To have constant heartbeat of release, testing has to take the central stage. It can no more be an activity that is performed at the end of release cycle rather it has to happen during all the phases of a release. And mind you release cycle has shrunk from months to days.
In “Effective DevOps” book, the authors lay out many plans for making an effective plan to move towards a DevOps culture. On automation, it suggests that automation tools belong to either of the following three types:
- Scheduled Automation: This tool runs on a predefined schedule.
- Triggered Automation: This tool runs when a specific event happens…
- On-Demand Automation: This tool is run by the user, often on the command line…
(Page 185 under Test and Build Automation section)
The way, we took upon this advice to ramp up our efforts for Continuous Testing is that each Testing that we perform should be available in all three forms:
- Scheduled Testing: Daily or hourly tests to ensure that changes during that time were merged successfully. There are no disruptions by the recent changes.
- Triggered Testing: Testing that gets triggered on some action. For example a CI job that runs tests which was executed due to push by a Developer.
- On-Demand Testing: Testing that is executed on a needs basis. A quick run of tests to find out how things are on a certain front.
Take Performance testing for example. It should be scheduled to find issues on daily or weekly basis, but it could also be triggered as part of release criteria or it could be run On-Demand by an individual Developer on her box.

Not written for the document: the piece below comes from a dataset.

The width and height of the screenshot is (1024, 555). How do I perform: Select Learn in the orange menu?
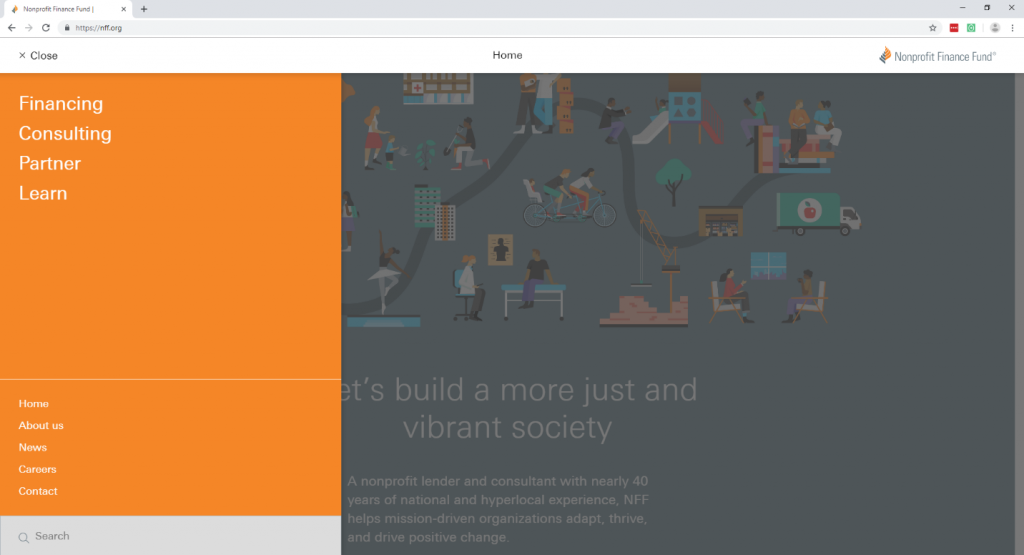(x=43, y=194)
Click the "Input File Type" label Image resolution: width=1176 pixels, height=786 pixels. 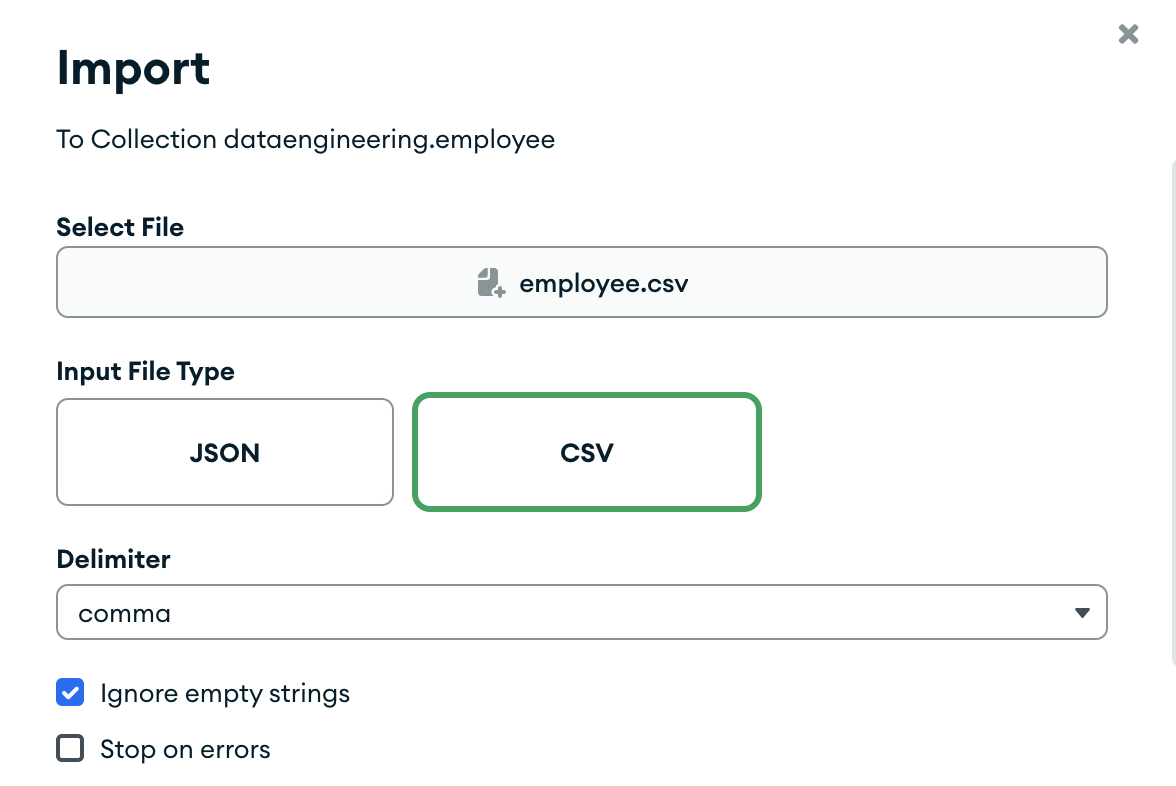(x=145, y=371)
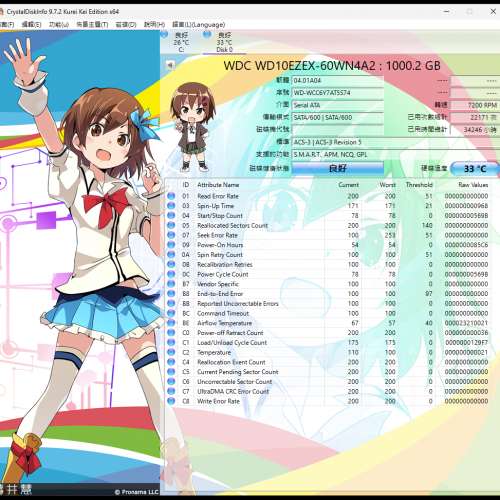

In order to achieve this, we re-defined our testing jobs to allow all three options at once. As the idea was to use Tools in this way, we picked upon Jenkins.
There are other options too like GoCD and Microsoft Team Foundation Server (TFS) is also catching up but Jenkins has the largest set of available plugins to do a variety of tasks. Also our prime use case was to use Jenkins as Automation Server and we have yet to define delivery pipelines.
(the original icon is at: http://www.iconarchive.com/show/plump-icons-by-zerode/Document-scheduled-tasks-icon.html )
I’ll write separately on Triggered and On-Demand testing soon and now getting into some details on how we accomplished Scheduled Testing below.
We had few physical and virtual machines, on which we were using Windows Task Scheduler to run tasks. That task will kick off on a given day and time, and would trigger Python script. The Python scripts were in a local Mercurial repository based in one of these boxes.
The testing jobs were Scheduled perfectly but the schedule and outcome of these jobs were not known to the rest of the team. Only testing knew when these jobs run and whether last job was successful or not.
We made on of the boxes as Jenkins Master and others as slaves. We configured Jenkins jobs and defined the schedules there. We also moved all our Python scripts to a shared Mercurial repository on a server that anyone could get. We also created custom parts into our home grown Build system that allows running pieces in series or parallel.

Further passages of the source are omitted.